Consequences Don’t Force Good Behavior
American parents believe in behavior modification. They believe that the same principles that govern the behavior of a dog also govern human behavior.
Therefore, they think the discipline of a child is a matter of manipulating reward and punishment.
The problem is that behavior modification doesn't work on human beings. If it did, no one would go to prison more than once. Witness the many parents who have told me that their children seem impervious to consequences.
A mother recently told me that her 12-year-old is persistently irresponsible concerning his schoolwork. She and her husband took away all of his privileges and moved his bedtime back two hours. Except for school and church and family outings, he has not been out of his room in two months.

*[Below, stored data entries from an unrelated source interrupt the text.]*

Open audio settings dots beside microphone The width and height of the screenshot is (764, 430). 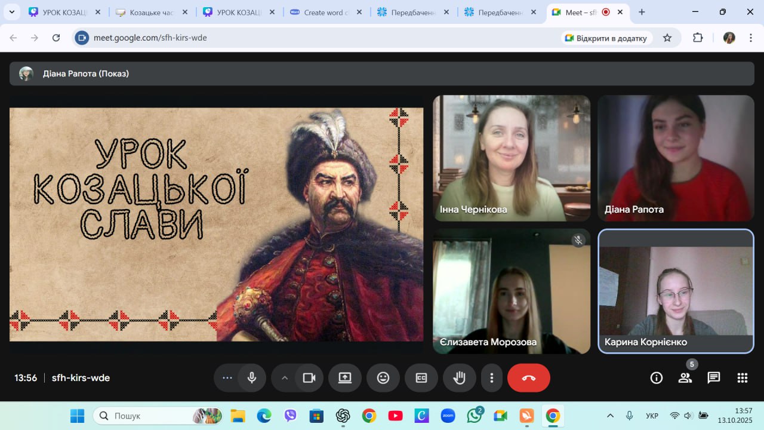click(x=227, y=377)
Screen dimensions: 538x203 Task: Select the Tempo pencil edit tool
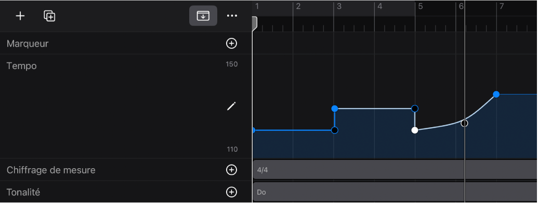pyautogui.click(x=232, y=106)
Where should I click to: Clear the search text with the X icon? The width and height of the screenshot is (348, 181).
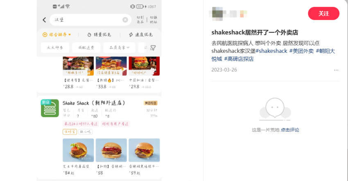[x=125, y=20]
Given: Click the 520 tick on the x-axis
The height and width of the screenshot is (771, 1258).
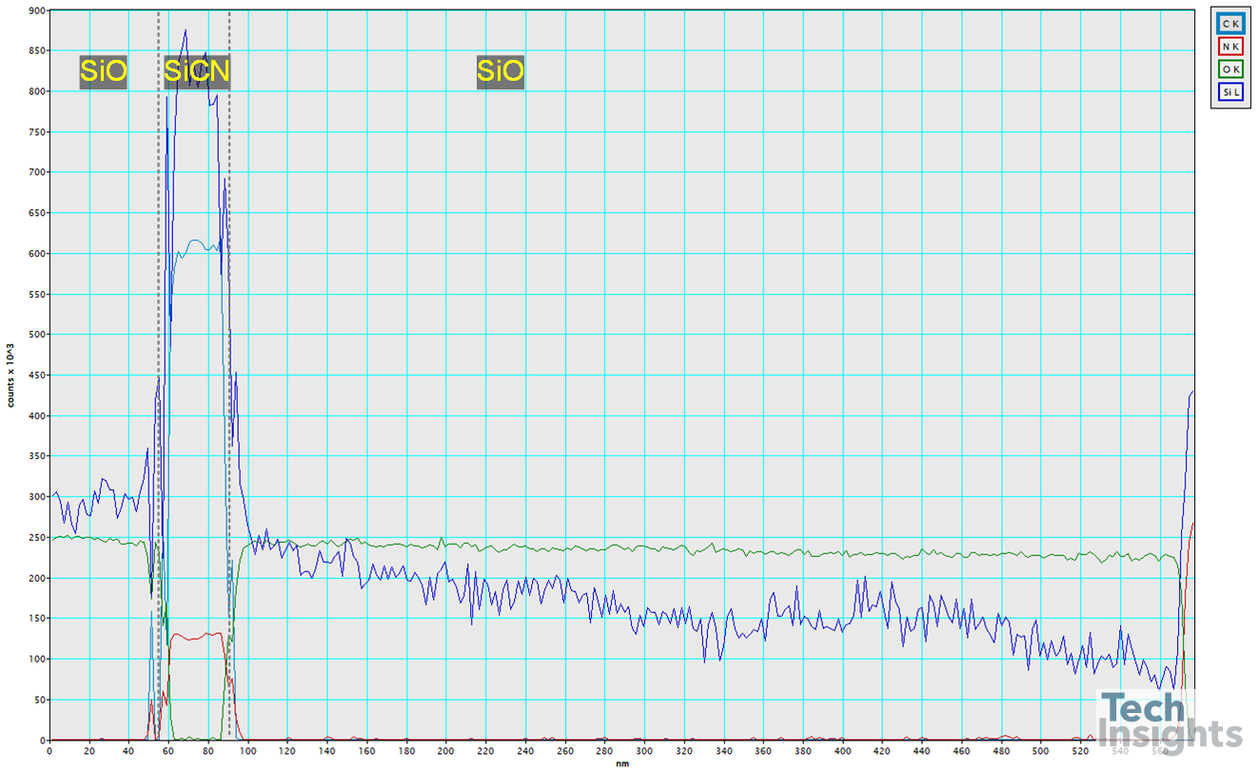Looking at the screenshot, I should [1081, 750].
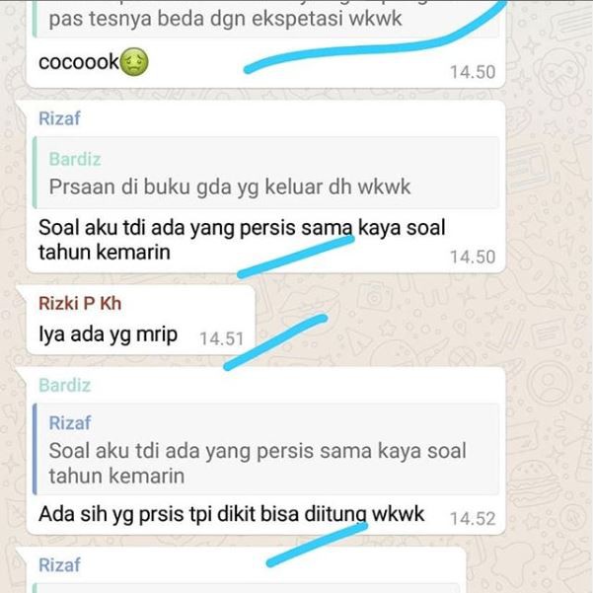This screenshot has height=593, width=593.
Task: Tap quoted text 'Prsaan di buku gda yg keluar'
Action: pyautogui.click(x=230, y=186)
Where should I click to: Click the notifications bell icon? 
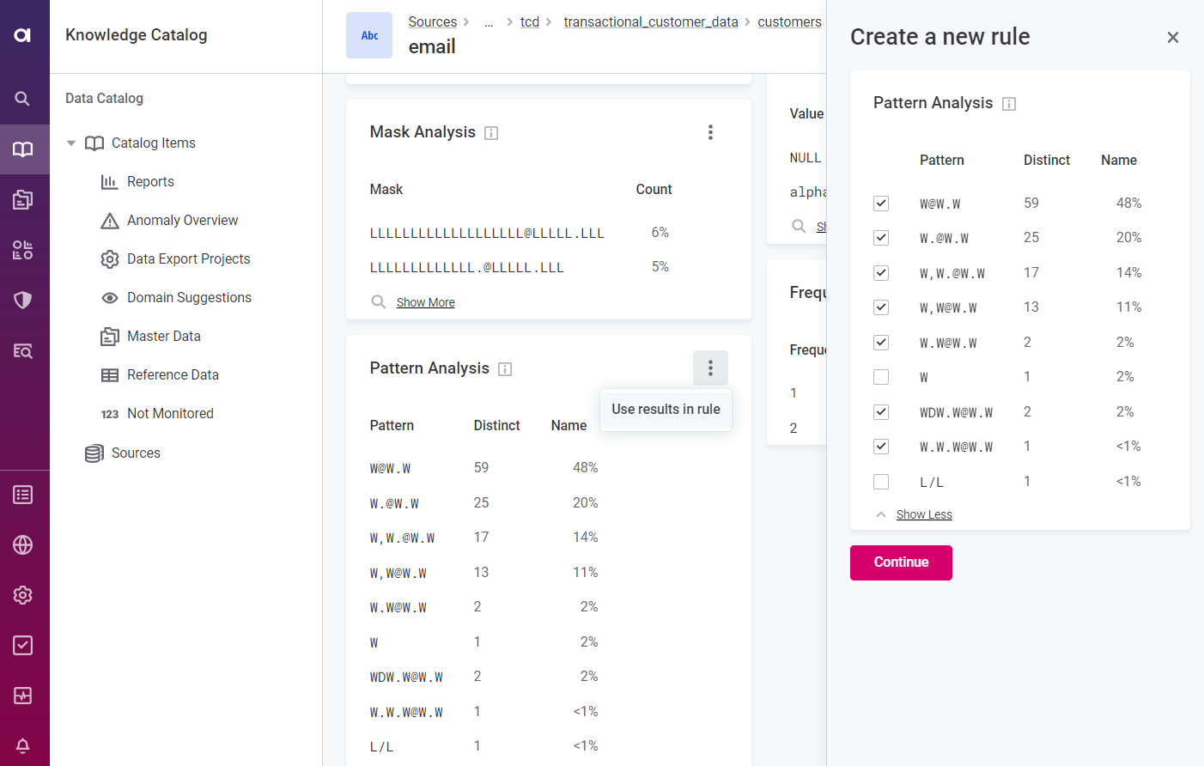pos(23,745)

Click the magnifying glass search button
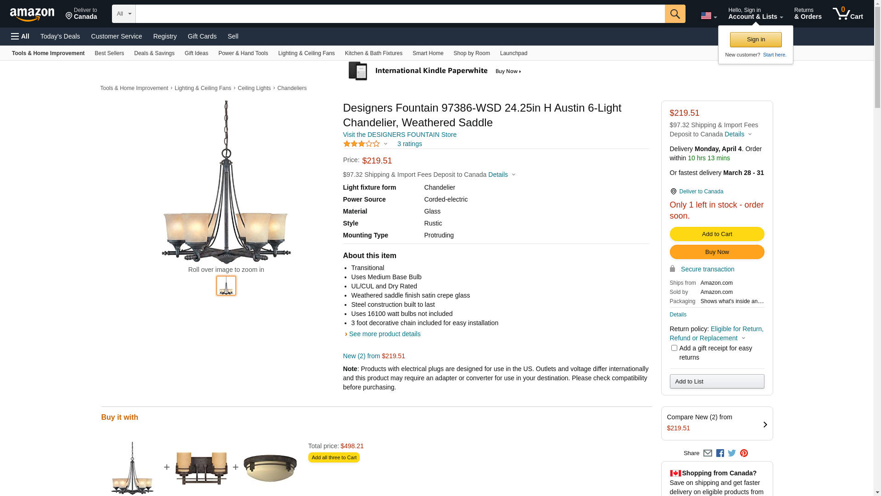[x=675, y=14]
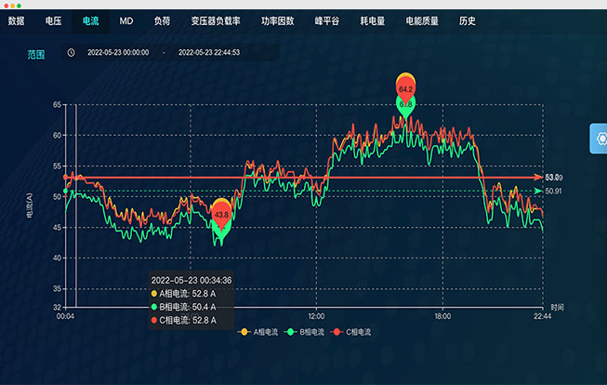This screenshot has width=607, height=385.
Task: Select the 功率因数 tab
Action: [x=276, y=20]
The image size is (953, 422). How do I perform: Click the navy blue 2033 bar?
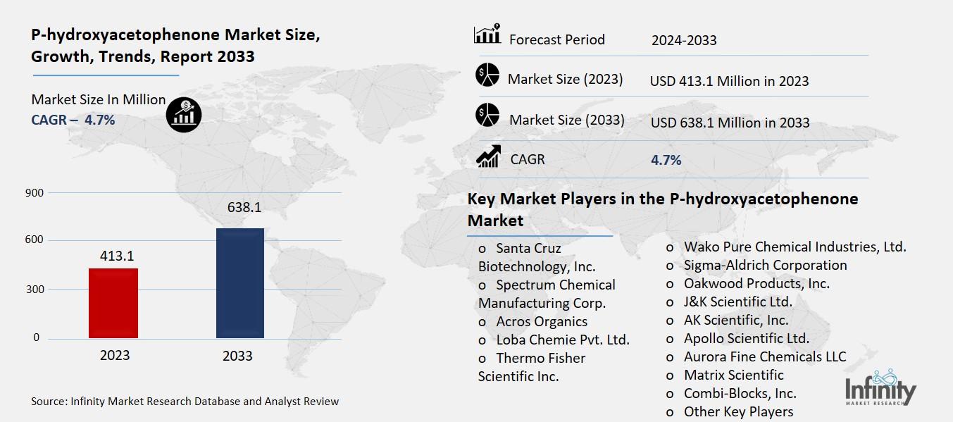[239, 283]
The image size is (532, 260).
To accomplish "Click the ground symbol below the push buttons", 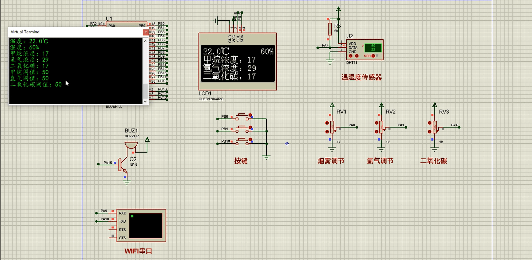I will click(x=267, y=158).
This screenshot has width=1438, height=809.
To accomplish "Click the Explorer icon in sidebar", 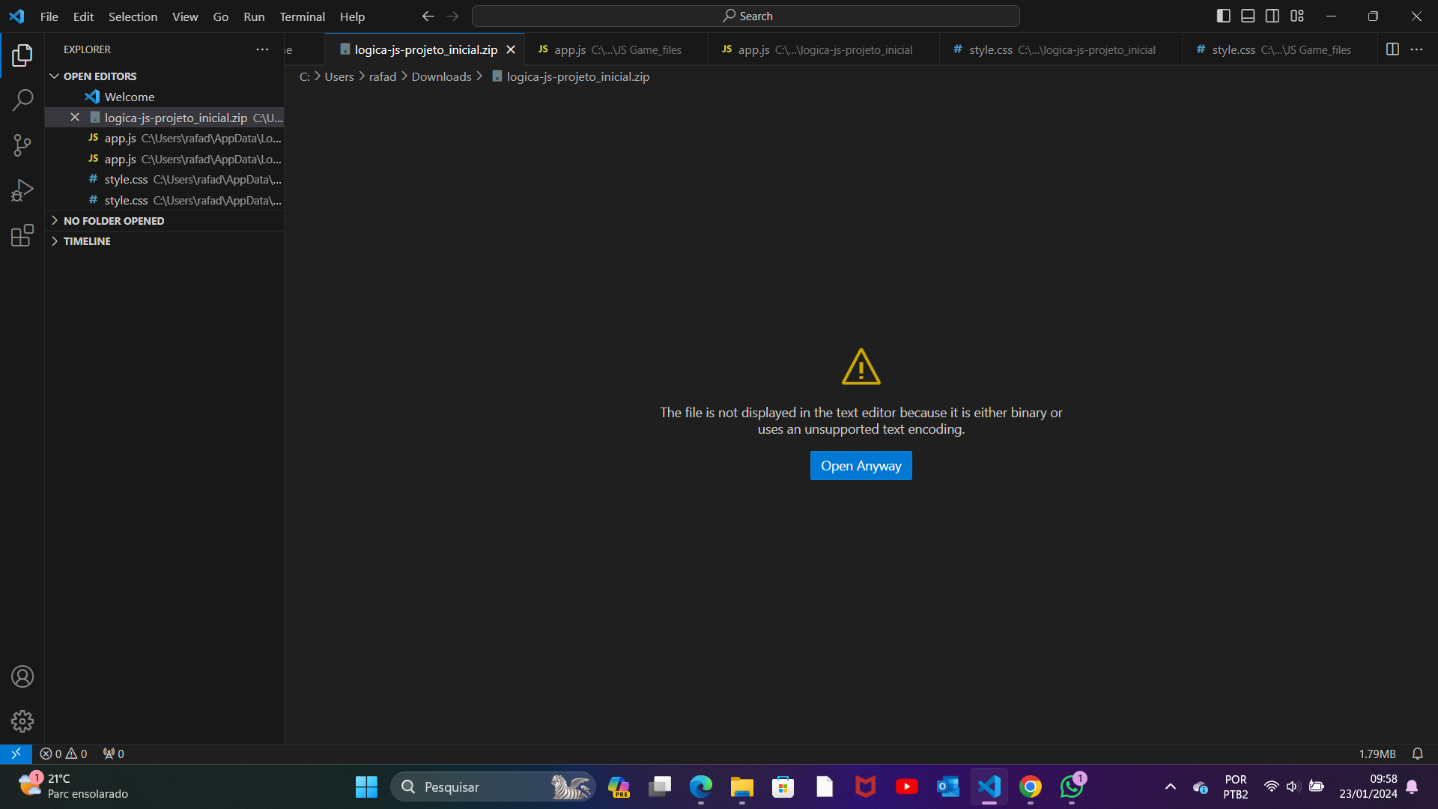I will coord(22,55).
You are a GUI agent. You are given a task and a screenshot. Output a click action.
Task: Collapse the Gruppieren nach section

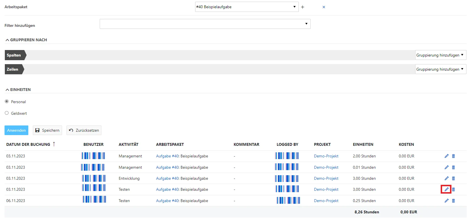(26, 40)
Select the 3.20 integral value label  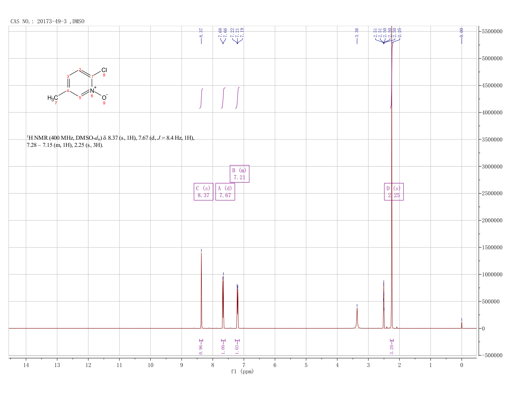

Yet, he is unrepentant. Mind you, all the parents are asking is that he properly execute his schoolwork. Up until this year, he's had no school problems, so they know they're not expecting anything unreasonable. Removing his privileges, however, resulted in no improvement. They've run out of things to take away from him, and ask what they should do now. I told them to continue his restriction.
"But it's not working, " his mother pointed out.
And the likelihood is, no consequence will. This child will rehabilitate himself when he is ready, not before. Consequences compel rats and dogs to do what their handlers want them to do. Consequences do not compel human beings. Humans change their behavior when they choose.
The job of parents is not to get a child to obey. It's to teach the child that responsible behavior results in one sort of consequence while bad behavior results in another. Some kids get it quickly some don't.
So, a parenting principle: When a child keeps on doing the wrong thing even when his parents do a right thing, the parents should shrug and keep doing the right thing. Never surrender.